◆ **Do this**
Copy out the passage from the mailing-list post about CMAN and Pacemaker with IPv6 word for word, starting at "It's work well." and ending at "as your advice.".

◆ **Document extract**

[Pacemaker] CMAN and Pacemaker with IPv6

Wed Jul 16 21:06:01 EDT 2014

I remove it out, and let's Corosync design itself what address will be used.
It's work well.

Teenigma

On Wed, Jul 16, 2014 at 7:05 PM, Jan Friesse <jfriesse at redhat.com> wrote:
> Teerapatr
>
>> Dear Honza,
>>
>> Sorry to say this, but I found new error again. LOL
>>
>> This time, I already install the 1.4.1-17 as your advice.
>> And the nodename, without altname, is map to IPv6 using hosts file.
>> Everything is fine, but the 2 node can't communicate to each other.
>> So I add the multicast address manually, using command `ccs -f
>> /etc/cluster/cluster.conf --setmulticast ff::597` on both node.

◆ **Supplied data**
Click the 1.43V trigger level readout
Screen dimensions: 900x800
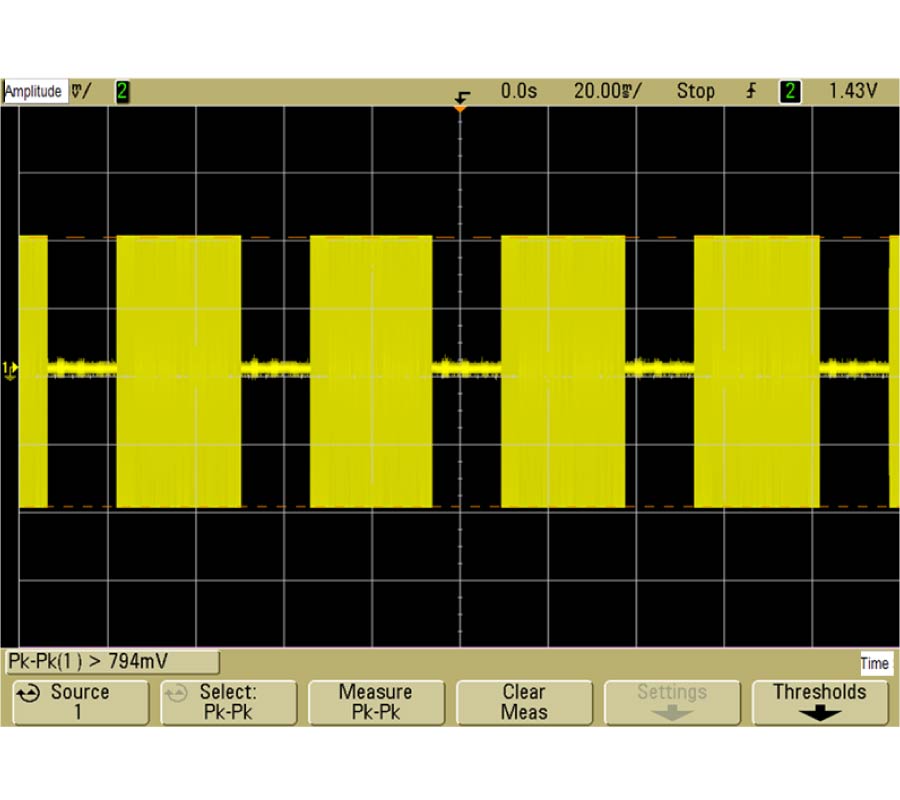852,91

◆ **Correct output**
It's work well.

Teenigma

On Wed, Jul 16, 2014 at 7:05 PM, Jan Friesse <jfriesse at redhat.com> wrote:
> Teerapatr
>
>> Dear Honza,
>>
>> Sorry to say this, but I found new error again. LOL
>>
>> This time, I already install the 1.4.1-17 as your advice.